ECLI:NL:RBDHA:2022:12690
Rechtbank Den Haag
- Eerste aanleg - enkelvoudig
- Rechtspraak.nl
Beroep tegen afwijzing aanvraag EU-verblijfsvergunning en ingangsdatum vergunning
In deze zaak heeft eiseres beroep ingesteld tegen de afwijzing van haar aanvraag voor de status van EU-langdurig ingezetene door de Staatssecretaris van Justitie en Veiligheid. Het primaire besluit, genomen op 19 december 2019, wees de aanvraag af. Eiseres kreeg op 16 maart 2020 een vergunning tot verblijf regulier voor onbepaalde tijd, maar dit besluit werd later door de Afdeling bestuursrechtspraak van de Raad van State vernietigd. De rechtbank heeft het beroep op 8 juni 2022 behandeld, waarbij eiseres zich liet vertegenwoordigen door haar gemachtigde, terwijl de verweerder niet aanwezig was.

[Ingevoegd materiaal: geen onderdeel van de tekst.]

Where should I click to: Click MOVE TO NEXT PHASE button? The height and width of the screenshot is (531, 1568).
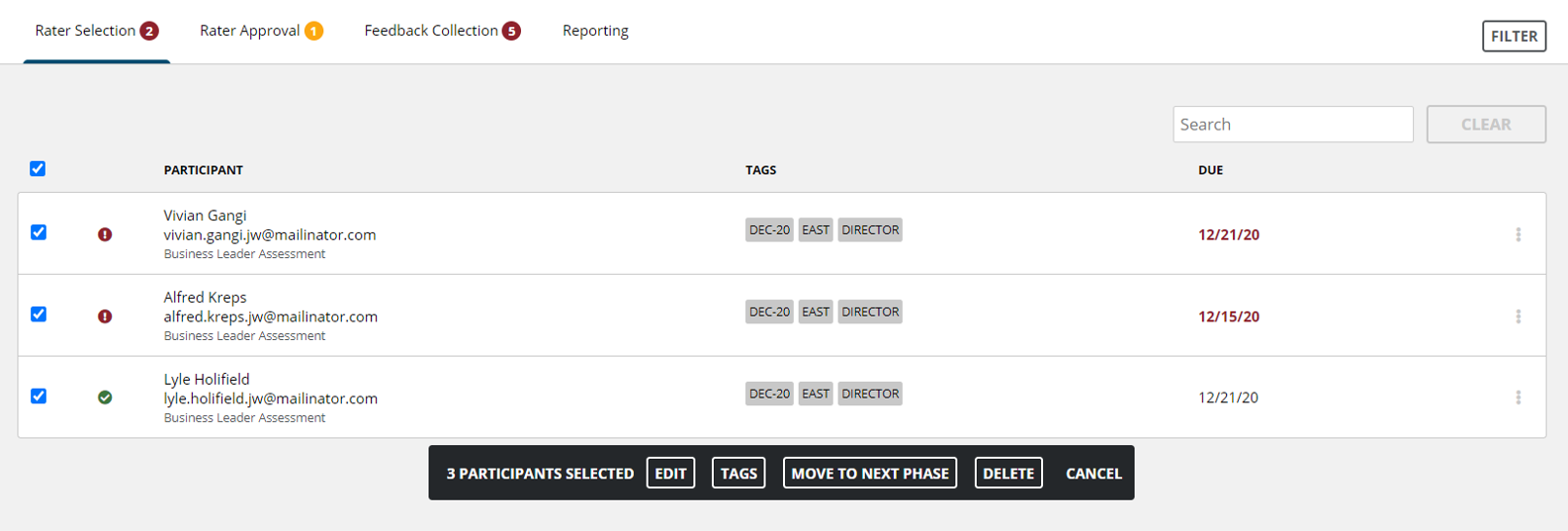tap(870, 473)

De rechtbank constateert dat eiseres inmiddels in het bezit is van de gevraagde verblijfsvergunning, waardoor het beroep tegen de afwijzing van de aanvraag niet langer relevant is. Eiseres heeft echter beroepsgronden ingediend met betrekking tot de ingangsdatum van de verleende verblijfsvergunning en de vergoeding van proceskosten in bezwaar. De rechtbank oordeelt dat eiseres niet voldoende heeft gemotiveerd waarom de ingangsdatum van belang is, maar dat er wel procesbelang is bij de vergoeding van de proceskosten.
Uiteindelijk komt de rechtbank tot de conclusie dat het beroep ongegrond is, en er geen aanleiding is voor een proceskostenveroordeling in zowel de bezwaar- als de beroepsfase. De uitspraak is gedaan door rechter R.J.A. Schaaf en is op 10 juni 2022 openbaar gemaakt.